On Monday night, I experienced a myriad of feelings as I listened to the inspiring message of guest speaker Harry Belafonte in commemoration of the 50-year anniversary of James Meredith entering Ole Miss.
I felt pain, agony, regret, exhilaration, triumph, failure, fear, defeat, shock and success. My sister and I were invited to attend this event by a couple.
As Belafonte began to speak, I quickly realized that not only was I seeing an entertainment icon, but also a hero of the civil rights movement.
He shared a story about coming to Mississippi in the early ’60s. He received a call from the Mississippi leader of the civil rights group stating that assistance was needed in the form of money to help continue the cause. Belafonte did not hesitate to gather the $100,000 needed for the group – but wondered how he would get the money to Mississippi. Because of the times and the issues, he could not send it by Western Union nor deposit the money in a bank.

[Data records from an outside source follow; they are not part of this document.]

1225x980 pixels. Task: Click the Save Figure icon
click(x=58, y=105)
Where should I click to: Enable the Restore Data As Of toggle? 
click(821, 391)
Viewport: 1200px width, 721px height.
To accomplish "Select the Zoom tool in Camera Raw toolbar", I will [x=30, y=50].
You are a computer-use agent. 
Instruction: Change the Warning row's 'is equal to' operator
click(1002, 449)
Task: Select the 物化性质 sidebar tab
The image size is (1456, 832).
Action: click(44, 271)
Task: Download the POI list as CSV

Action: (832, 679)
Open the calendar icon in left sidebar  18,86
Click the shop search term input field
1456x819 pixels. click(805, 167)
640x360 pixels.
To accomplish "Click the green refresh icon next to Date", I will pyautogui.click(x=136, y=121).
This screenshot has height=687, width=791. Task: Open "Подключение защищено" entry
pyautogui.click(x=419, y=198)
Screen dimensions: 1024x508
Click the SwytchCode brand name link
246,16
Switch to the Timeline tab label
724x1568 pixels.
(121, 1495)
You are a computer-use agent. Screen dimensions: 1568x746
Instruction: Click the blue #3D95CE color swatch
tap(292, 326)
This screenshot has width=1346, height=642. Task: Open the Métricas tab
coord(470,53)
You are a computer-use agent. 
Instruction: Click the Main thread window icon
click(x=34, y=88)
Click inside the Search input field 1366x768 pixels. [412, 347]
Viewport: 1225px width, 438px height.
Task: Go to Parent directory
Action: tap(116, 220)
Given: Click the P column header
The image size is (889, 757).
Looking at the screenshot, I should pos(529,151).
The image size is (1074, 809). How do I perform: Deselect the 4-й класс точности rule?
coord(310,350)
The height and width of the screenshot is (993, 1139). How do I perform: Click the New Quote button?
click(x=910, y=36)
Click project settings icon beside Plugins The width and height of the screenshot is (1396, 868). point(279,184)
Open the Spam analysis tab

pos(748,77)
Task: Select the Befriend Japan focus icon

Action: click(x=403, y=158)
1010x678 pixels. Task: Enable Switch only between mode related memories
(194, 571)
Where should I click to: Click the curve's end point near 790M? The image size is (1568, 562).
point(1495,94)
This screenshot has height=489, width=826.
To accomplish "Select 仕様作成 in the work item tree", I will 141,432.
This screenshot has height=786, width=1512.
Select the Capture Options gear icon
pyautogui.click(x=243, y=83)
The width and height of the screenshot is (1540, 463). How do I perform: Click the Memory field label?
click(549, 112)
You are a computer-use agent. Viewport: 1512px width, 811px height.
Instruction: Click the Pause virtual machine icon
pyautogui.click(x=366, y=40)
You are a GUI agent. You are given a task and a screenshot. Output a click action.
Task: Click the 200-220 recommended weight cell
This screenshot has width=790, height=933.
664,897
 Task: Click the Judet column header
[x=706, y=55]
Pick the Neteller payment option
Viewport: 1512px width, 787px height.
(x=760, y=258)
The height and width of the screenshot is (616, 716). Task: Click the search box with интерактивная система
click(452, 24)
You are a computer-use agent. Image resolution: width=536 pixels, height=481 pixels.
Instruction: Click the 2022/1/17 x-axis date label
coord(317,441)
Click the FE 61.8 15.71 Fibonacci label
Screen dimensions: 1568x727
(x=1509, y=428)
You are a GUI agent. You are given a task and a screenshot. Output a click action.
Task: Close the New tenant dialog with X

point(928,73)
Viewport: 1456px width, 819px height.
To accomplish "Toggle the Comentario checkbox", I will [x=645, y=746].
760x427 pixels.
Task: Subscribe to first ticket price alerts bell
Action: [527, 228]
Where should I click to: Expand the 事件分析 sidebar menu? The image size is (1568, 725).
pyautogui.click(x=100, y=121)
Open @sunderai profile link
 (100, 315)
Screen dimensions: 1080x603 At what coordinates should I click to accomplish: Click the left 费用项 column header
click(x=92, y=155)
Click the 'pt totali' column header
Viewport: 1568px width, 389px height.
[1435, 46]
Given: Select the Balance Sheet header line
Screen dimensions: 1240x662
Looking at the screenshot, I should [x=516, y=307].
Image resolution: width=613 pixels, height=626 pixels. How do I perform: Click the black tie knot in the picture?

His last resort was to physically bring the money to our state. Wisely, he enlisted the aid of the U.S. Marshals and his friend, another entertainment icon – Sidney Poitier – to accompany him on this mission. He told how they secretly flew into the Jackson airport at night, and from there flying by a small private plane to a field in Greenwood and getting into a car that had been sanded so it would not be easily detected at night.
As they left the field – without any lights on; suddenly, a bevy of car lights surrounded them. He learned it was the Klan! Thankfully, they made it to their destination and delivered the money.
I then realized his connection to our great state. He, and so many others, risked their lives to help people in Mississippi.
Mr. Belafonte contrasted his greetings in the ’60s with his welcome Monday, as he arrived at the university. He was greeted by Chancellor Dan Jones and a host of welcoming students and professors. He said he learned to always trust his intuition, and while in the presence of Chancellor Jones, he felt that the chancellor has a heart for all of the students.
In 1982, 20 years after James Meredith entered Ole Miss, I enrolled as a student on that same campus. I knew the story – but it was years later before I understood the magnitude of the sacrifices of all the people involved. I remember the day I graduated and walked across the stage; my mother was teary-eyed. She said, “This is the college where James Meredith went and you had the opportunity to go here. I didn’t have that opportunity. Child, make something out of your life and remember to try to make a difference.”
As we sat in the Ford Center with the loving couple who invited us to the event, I thought what a difference 50 years has made! Afterwards, we had dinner; laughed; and had great conversation together at a restaurant in Oxford. Incidentally, the couple was white.
Mr. Belafonte talked about the changes he experienced in this visit to Mississippi and the difference James Meredith made at Ole Miss.
Are you willing to make a difference as well? You be the judge.